▶ [WHAT YOU SHOULD DO] Copy out the lines of the data that begin with the line containing "This screenshot has width=1024, height=576." and end with the line containing "[x=1232, y=540]", including both of those lines. Leave the pictures out of your copy.

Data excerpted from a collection
————————
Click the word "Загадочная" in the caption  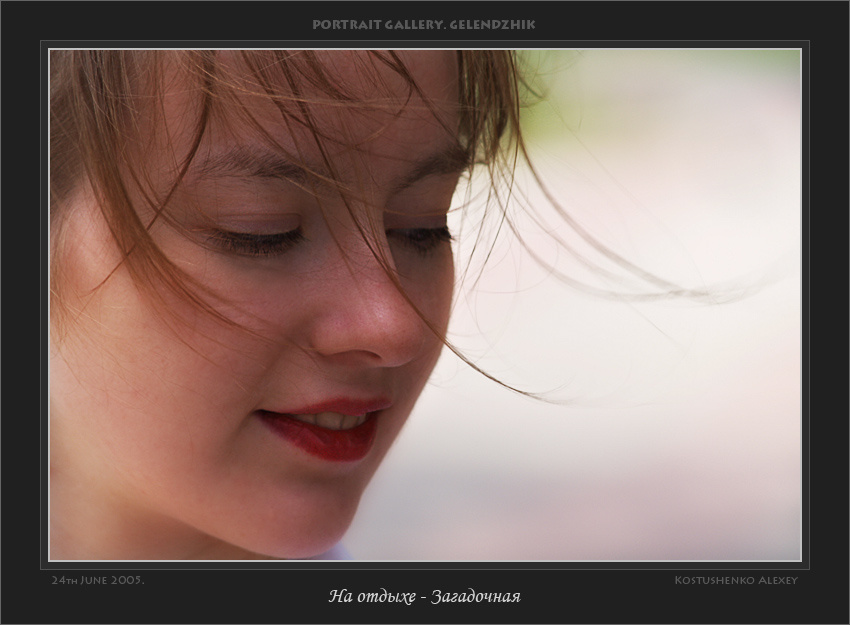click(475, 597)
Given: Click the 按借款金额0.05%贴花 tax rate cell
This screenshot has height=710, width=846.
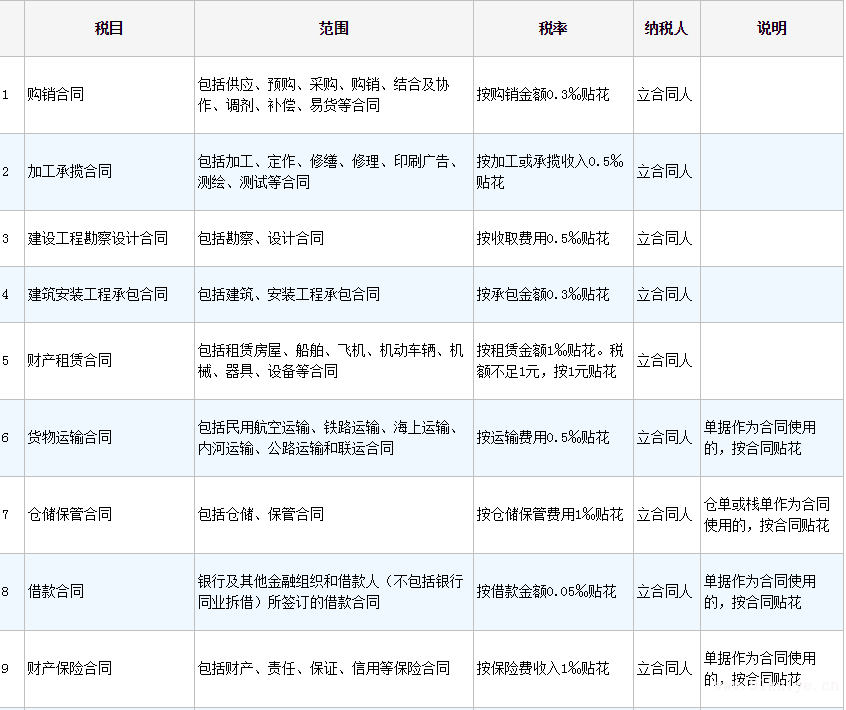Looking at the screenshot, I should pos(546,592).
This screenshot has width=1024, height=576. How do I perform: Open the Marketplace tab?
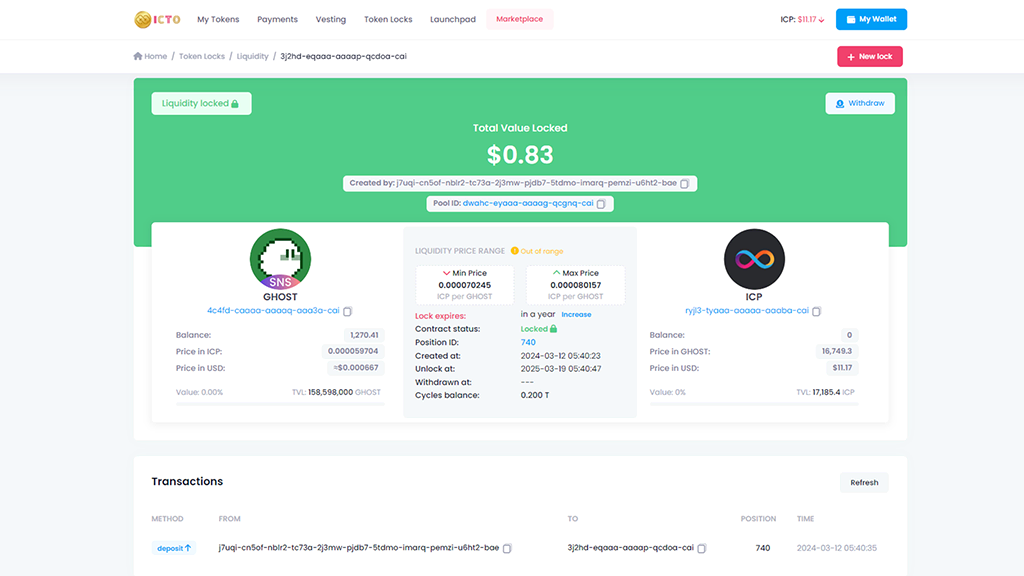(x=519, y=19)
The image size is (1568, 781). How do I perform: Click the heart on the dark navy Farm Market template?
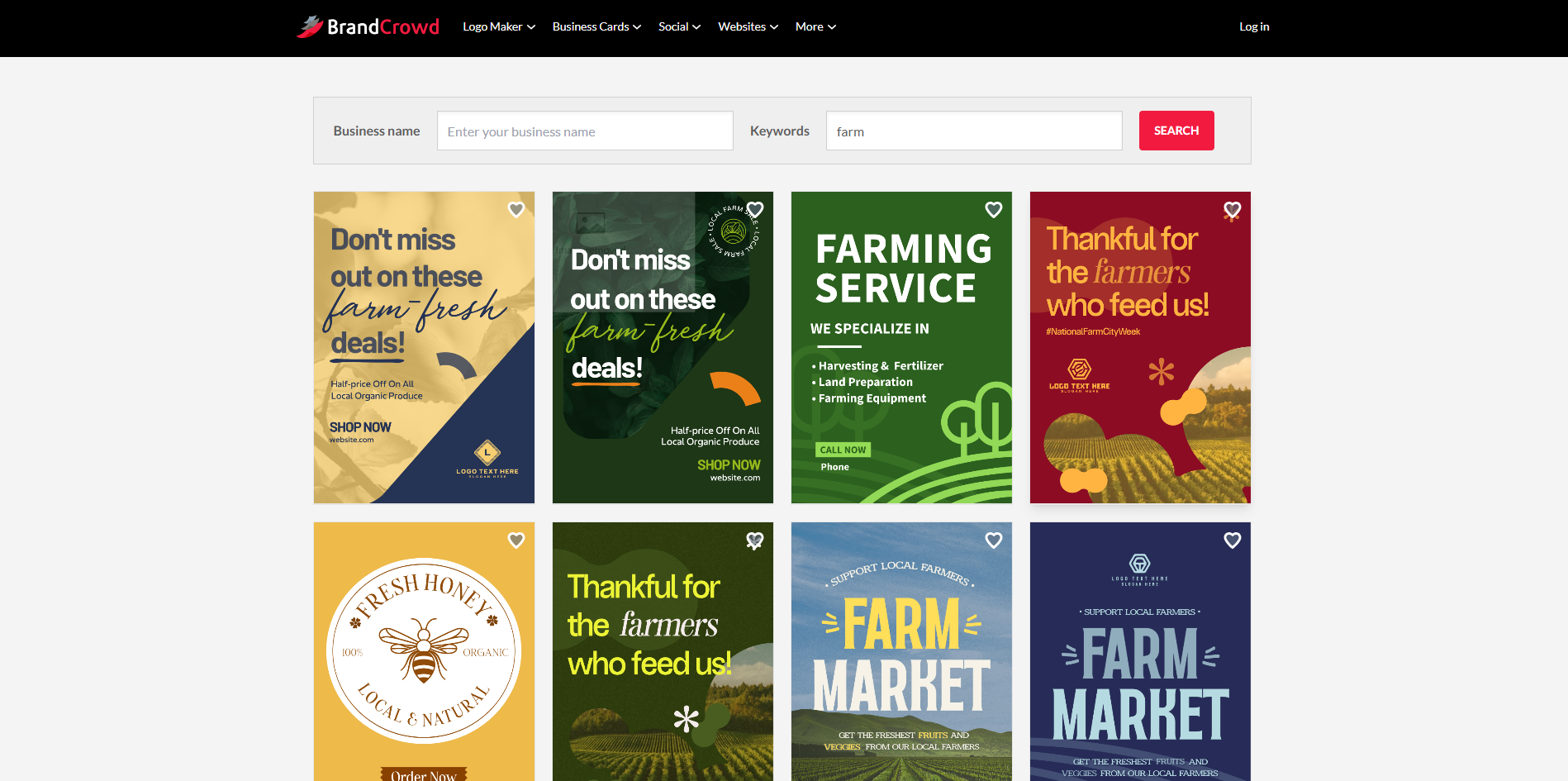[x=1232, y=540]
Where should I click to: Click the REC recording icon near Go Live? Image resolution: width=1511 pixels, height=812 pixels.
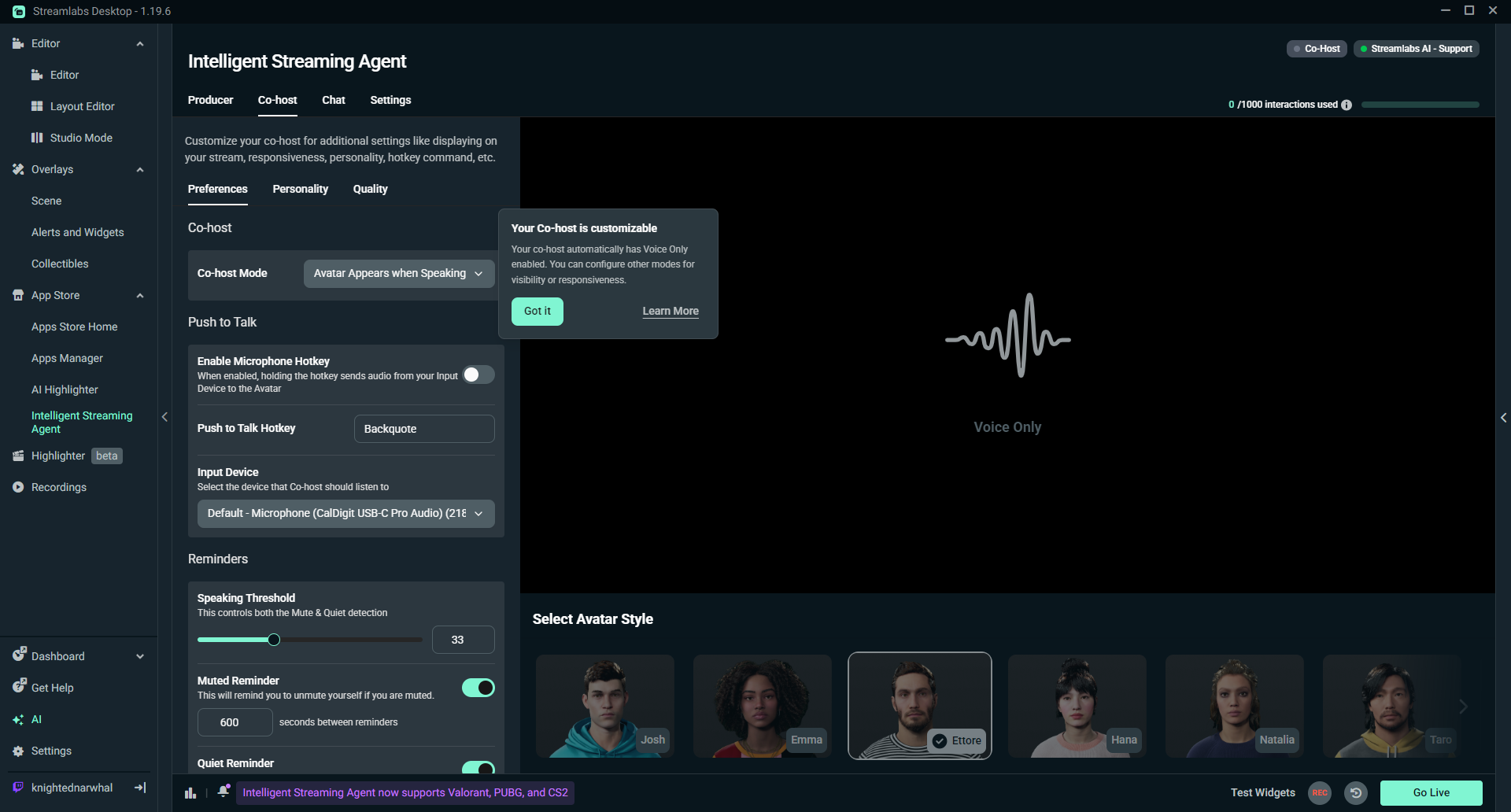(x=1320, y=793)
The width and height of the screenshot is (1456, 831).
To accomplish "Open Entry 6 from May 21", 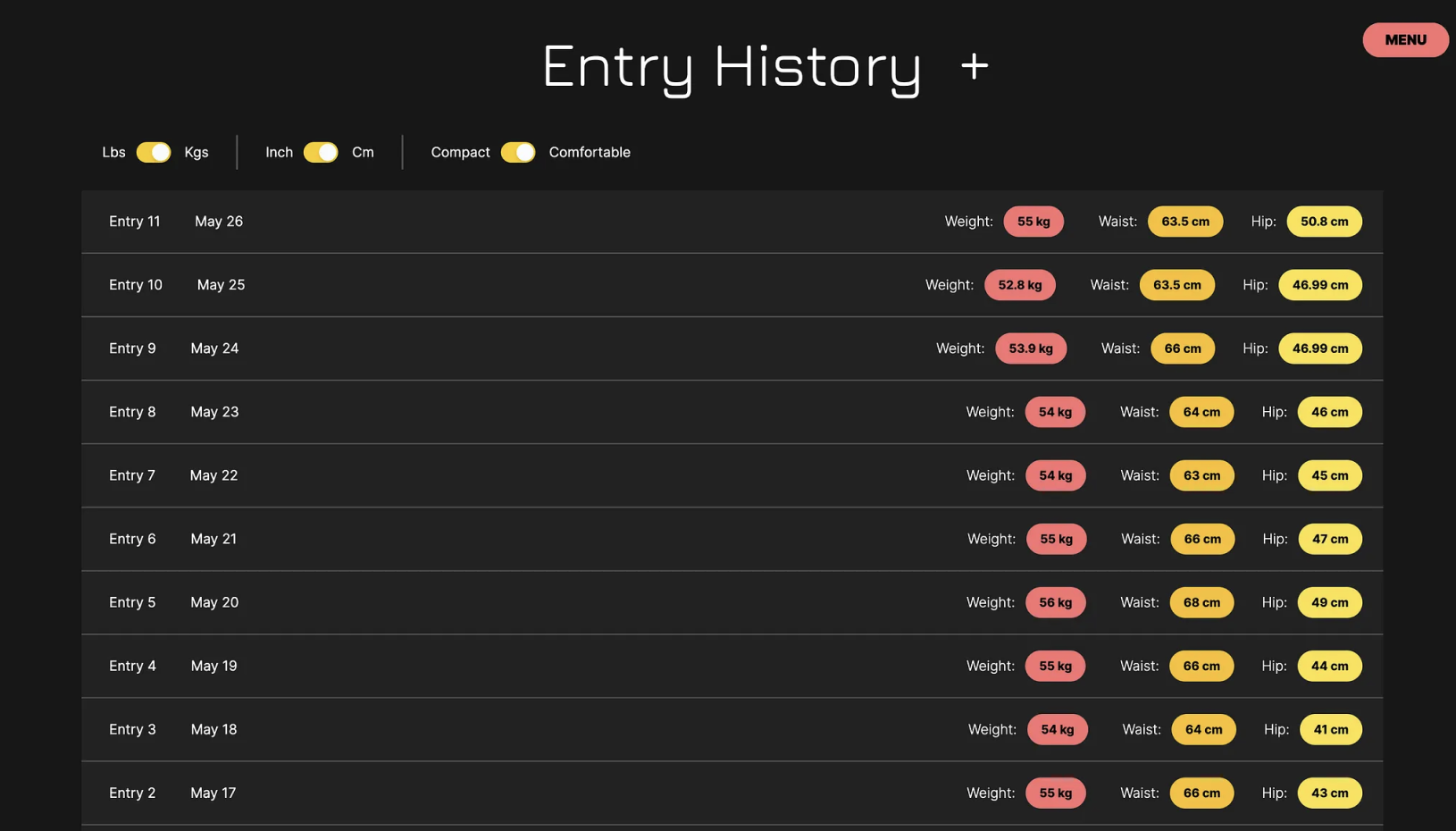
————————
▶ [COMPLETE RESPONSE]
This screenshot has width=1024, height=576. How do I perform: Open the Marketplace tab?
(x=519, y=19)
The image size is (1568, 781). How do I perform: Click the heart on the dark navy Farm Market template?
[x=1232, y=540]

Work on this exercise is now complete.